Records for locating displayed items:
----

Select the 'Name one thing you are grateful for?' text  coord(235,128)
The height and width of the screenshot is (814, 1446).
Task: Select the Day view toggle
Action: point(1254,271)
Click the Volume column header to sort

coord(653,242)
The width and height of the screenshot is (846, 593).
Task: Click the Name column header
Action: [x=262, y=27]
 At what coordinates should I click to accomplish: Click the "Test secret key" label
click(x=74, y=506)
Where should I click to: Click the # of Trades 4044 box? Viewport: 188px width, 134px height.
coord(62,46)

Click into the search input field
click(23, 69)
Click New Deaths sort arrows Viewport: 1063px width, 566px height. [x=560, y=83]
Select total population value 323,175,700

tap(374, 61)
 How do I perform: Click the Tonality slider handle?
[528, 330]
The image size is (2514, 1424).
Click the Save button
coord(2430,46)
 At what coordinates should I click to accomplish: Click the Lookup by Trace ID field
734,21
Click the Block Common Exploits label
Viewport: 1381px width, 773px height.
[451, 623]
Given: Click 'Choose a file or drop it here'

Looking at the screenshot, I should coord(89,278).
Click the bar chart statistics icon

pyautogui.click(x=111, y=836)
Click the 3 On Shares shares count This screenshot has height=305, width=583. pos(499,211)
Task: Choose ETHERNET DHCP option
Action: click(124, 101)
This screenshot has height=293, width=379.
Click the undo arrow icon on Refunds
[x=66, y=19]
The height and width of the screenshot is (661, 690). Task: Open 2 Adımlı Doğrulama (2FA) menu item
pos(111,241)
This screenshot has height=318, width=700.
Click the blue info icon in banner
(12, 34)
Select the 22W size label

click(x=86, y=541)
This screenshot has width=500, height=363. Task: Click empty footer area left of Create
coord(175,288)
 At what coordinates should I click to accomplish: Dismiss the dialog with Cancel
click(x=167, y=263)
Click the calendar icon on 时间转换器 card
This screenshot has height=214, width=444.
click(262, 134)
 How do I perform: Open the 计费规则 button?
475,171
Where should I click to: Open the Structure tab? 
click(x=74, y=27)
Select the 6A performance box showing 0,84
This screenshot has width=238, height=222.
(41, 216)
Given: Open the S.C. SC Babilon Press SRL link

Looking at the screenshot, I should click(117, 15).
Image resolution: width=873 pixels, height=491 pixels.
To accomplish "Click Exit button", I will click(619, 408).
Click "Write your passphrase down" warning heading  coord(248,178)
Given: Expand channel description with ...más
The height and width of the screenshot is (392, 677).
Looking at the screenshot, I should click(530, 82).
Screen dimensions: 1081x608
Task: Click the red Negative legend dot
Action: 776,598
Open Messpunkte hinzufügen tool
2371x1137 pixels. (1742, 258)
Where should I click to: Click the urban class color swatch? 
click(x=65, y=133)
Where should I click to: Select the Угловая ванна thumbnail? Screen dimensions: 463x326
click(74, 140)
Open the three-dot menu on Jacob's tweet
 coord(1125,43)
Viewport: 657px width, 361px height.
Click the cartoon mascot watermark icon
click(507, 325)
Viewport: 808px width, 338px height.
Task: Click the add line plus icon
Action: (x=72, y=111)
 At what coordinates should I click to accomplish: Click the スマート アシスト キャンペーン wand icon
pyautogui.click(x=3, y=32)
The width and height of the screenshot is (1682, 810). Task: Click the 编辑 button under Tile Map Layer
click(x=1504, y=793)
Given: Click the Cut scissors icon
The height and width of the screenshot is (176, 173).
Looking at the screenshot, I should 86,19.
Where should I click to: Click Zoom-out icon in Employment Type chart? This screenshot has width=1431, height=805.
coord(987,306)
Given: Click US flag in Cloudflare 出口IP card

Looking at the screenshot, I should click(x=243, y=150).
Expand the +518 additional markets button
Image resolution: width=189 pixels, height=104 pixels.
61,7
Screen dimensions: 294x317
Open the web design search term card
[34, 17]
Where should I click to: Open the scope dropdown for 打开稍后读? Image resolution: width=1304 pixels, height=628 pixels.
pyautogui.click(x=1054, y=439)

----

Reproduce every line of the listing above verbatim.

Select the 'Name one thing you are grateful for?' text  coord(235,128)
The height and width of the screenshot is (814, 1446).
Task: Select the Day view toggle
Action: point(1254,271)
Click the Volume column header to sort

coord(653,242)
The width and height of the screenshot is (846, 593).
Task: Click the Name column header
Action: [x=262, y=27]
 At what coordinates should I click to accomplish: Click the "Test secret key" label
click(x=74, y=506)
Where should I click to: Click the # of Trades 4044 box? Viewport: 188px width, 134px height.
coord(62,46)

Click into the search input field
click(23, 69)
Click New Deaths sort arrows Viewport: 1063px width, 566px height. [x=560, y=83]
Select total population value 323,175,700

tap(374, 61)
 How do I perform: Click the Tonality slider handle?
[528, 330]
The image size is (2514, 1424).
Click the Save button
coord(2430,46)
 At what coordinates should I click to accomplish: Click the Lookup by Trace ID field
734,21
Click the Block Common Exploits label
Viewport: 1381px width, 773px height.
[451, 623]
Given: Click 'Choose a file or drop it here'

Looking at the screenshot, I should coord(89,278).
Click the bar chart statistics icon

pyautogui.click(x=111, y=836)
Click the 3 On Shares shares count This screenshot has height=305, width=583. pos(499,211)
Task: Choose ETHERNET DHCP option
Action: click(124, 101)
This screenshot has height=293, width=379.
Click the undo arrow icon on Refunds
[x=66, y=19]
The height and width of the screenshot is (661, 690). Task: Open 2 Adımlı Doğrulama (2FA) menu item
pos(111,241)
This screenshot has height=318, width=700.
Click the blue info icon in banner
(12, 34)
Select the 22W size label

click(x=86, y=541)
This screenshot has width=500, height=363. Task: Click empty footer area left of Create
coord(175,288)
 At what coordinates should I click to accomplish: Dismiss the dialog with Cancel
click(x=167, y=263)
Click the calendar icon on 时间转换器 card
This screenshot has height=214, width=444.
click(262, 134)
 How do I perform: Open the 计费规则 button?
475,171
Where should I click to: Open the Structure tab? 
click(x=74, y=27)
Select the 6A performance box showing 0,84
This screenshot has width=238, height=222.
(41, 216)
Given: Open the S.C. SC Babilon Press SRL link

Looking at the screenshot, I should click(117, 15).
Image resolution: width=873 pixels, height=491 pixels.
To accomplish "Click Exit button", I will click(619, 408).
Click "Write your passphrase down" warning heading  coord(248,178)
Given: Expand channel description with ...más
The height and width of the screenshot is (392, 677).
Looking at the screenshot, I should click(530, 82).
Screen dimensions: 1081x608
Task: Click the red Negative legend dot
Action: 776,598
Open Messpunkte hinzufügen tool
2371x1137 pixels. (1742, 258)
Where should I click to: Click the urban class color swatch? 
click(x=65, y=133)
Where should I click to: Select the Угловая ванна thumbnail? Screen dimensions: 463x326
click(74, 140)
Open the three-dot menu on Jacob's tweet
 coord(1125,43)
Viewport: 657px width, 361px height.
Click the cartoon mascot watermark icon
click(507, 325)
Viewport: 808px width, 338px height.
Task: Click the add line plus icon
Action: (x=72, y=111)
 At what coordinates should I click to accomplish: Click the スマート アシスト キャンペーン wand icon
pyautogui.click(x=3, y=32)
The width and height of the screenshot is (1682, 810). Task: Click the 编辑 button under Tile Map Layer
click(x=1504, y=793)
Given: Click the Cut scissors icon
The height and width of the screenshot is (176, 173).
Looking at the screenshot, I should 86,19.
Where should I click to: Click Zoom-out icon in Employment Type chart? This screenshot has width=1431, height=805.
coord(987,306)
Given: Click US flag in Cloudflare 出口IP card

Looking at the screenshot, I should click(x=243, y=150).
Expand the +518 additional markets button
Image resolution: width=189 pixels, height=104 pixels.
61,7
Screen dimensions: 294x317
Open the web design search term card
[34, 17]
Where should I click to: Open the scope dropdown for 打开稍后读? Image resolution: width=1304 pixels, height=628 pixels.
pyautogui.click(x=1054, y=439)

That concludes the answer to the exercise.